▸ **ACTIVITY**:
Repeat every line of the material below word for word, omitting the pictures.

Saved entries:
·····
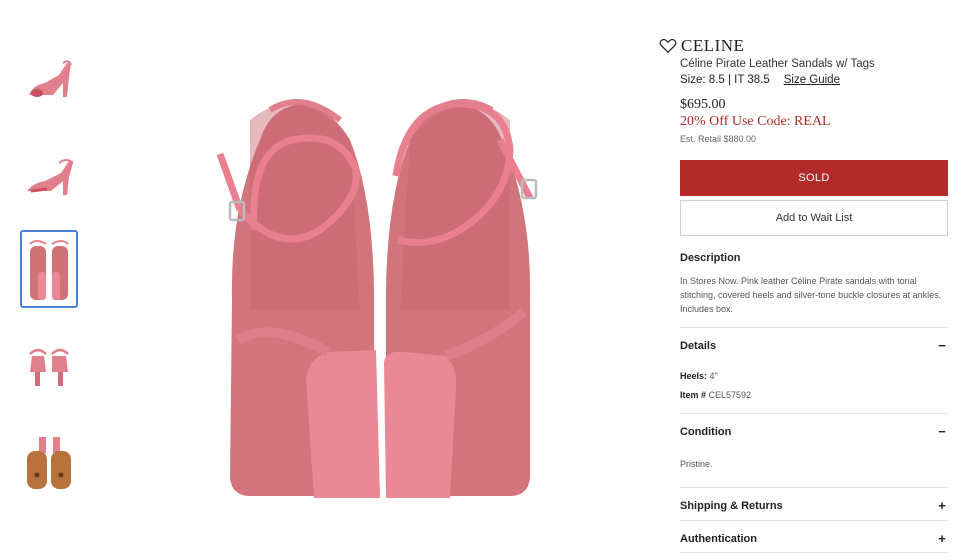 The width and height of the screenshot is (960, 559). I want to click on estimated-retail: Est. Retail $880.00, so click(718, 139).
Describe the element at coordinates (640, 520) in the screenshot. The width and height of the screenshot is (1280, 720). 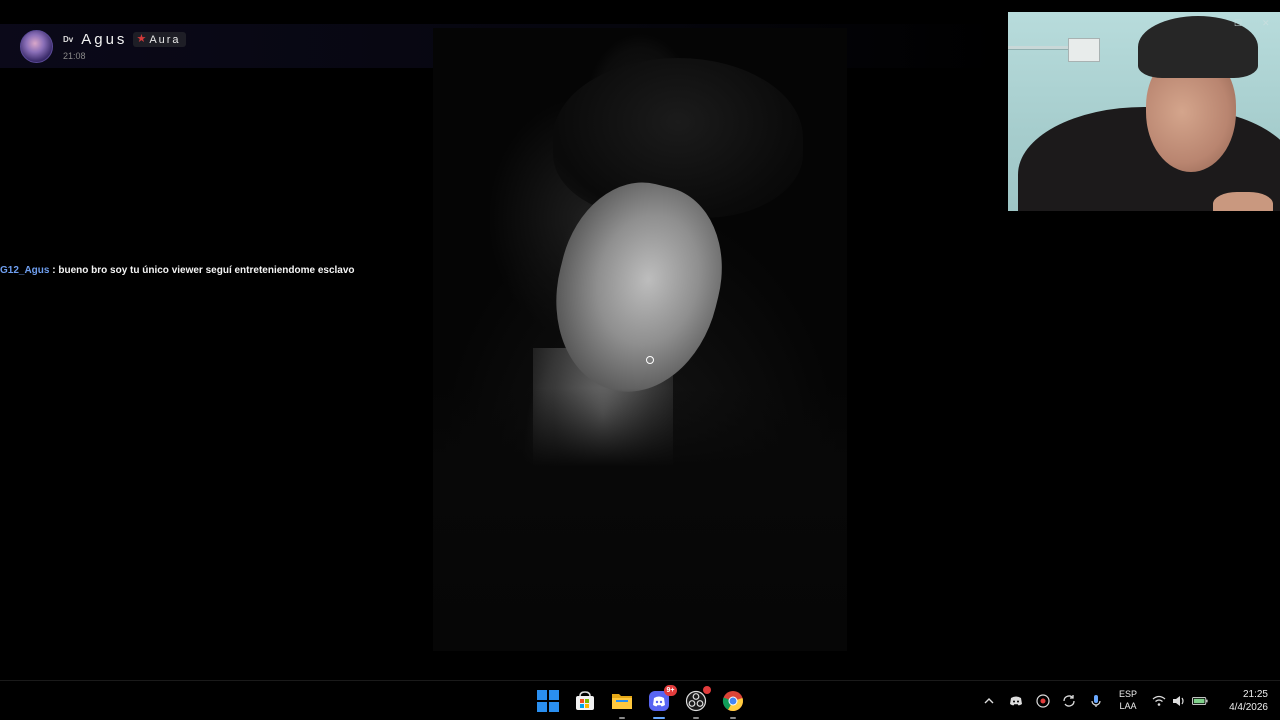
I see `photo-shirt-region` at that location.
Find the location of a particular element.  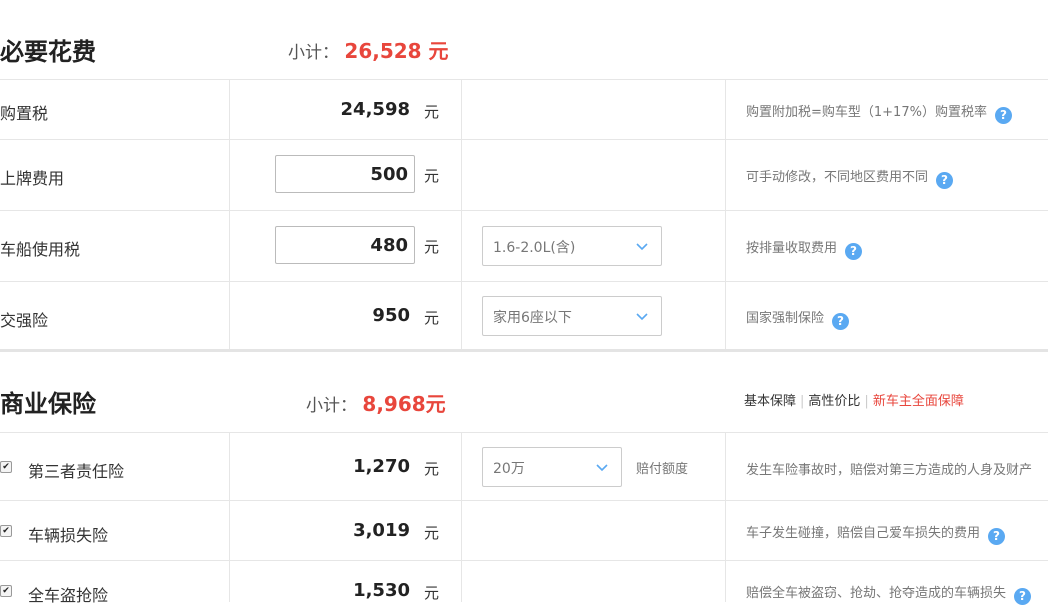

purchase-tax-amount: 24,598 is located at coordinates (375, 110).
·····
▸ **RESPONSE FOR THIS EXERCISE**:
 The width and height of the screenshot is (960, 559). I want to click on estimated-retail: Est. Retail $880.00, so click(718, 139).
Describe the element at coordinates (640, 520) in the screenshot. The width and height of the screenshot is (1280, 720). 
I see `photo-shirt-region` at that location.
Find the location of a particular element.  

purchase-tax-amount: 24,598 is located at coordinates (375, 110).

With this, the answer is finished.